##### Provided information

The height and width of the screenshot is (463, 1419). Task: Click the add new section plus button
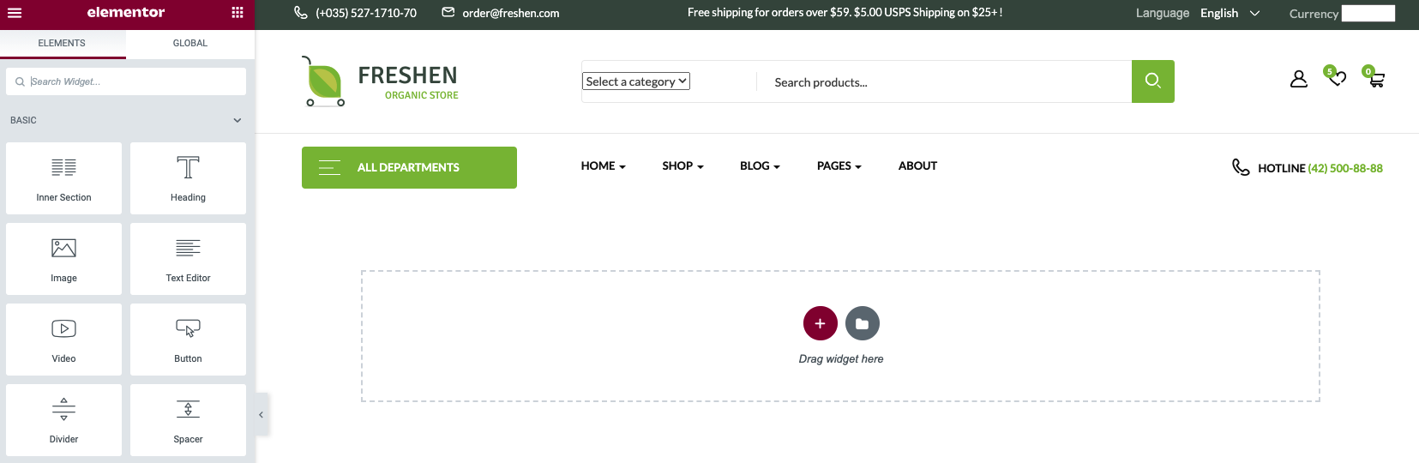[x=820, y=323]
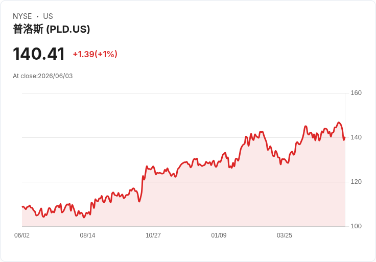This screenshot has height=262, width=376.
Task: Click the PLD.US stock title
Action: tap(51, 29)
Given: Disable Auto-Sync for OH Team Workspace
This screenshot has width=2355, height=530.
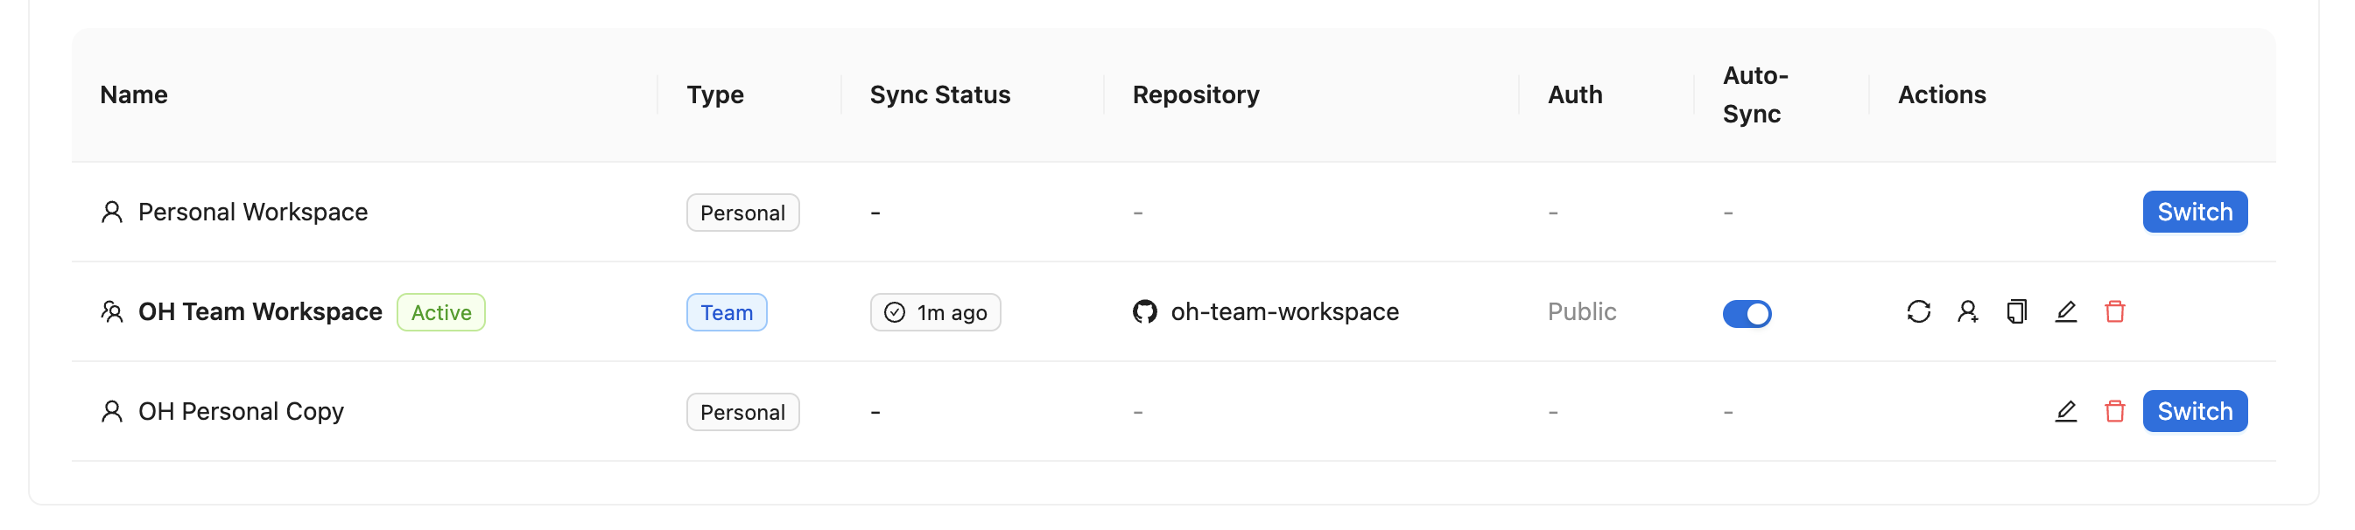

##########

What is being asked =
Rewrite every line of the entries above as a numbered list, leaving out blank lines. Omit the pictures from your answer.

Response =
1. The height and width of the screenshot is (463, 1419). Task: Click the add new section plus button
2. [x=820, y=323]
3. This screenshot has height=262, width=376.
4. Task: Click the PLD.US stock title
5. Action: tap(51, 29)
6. Given: Disable Auto-Sync for OH Team Workspace
7. This screenshot has width=2355, height=530.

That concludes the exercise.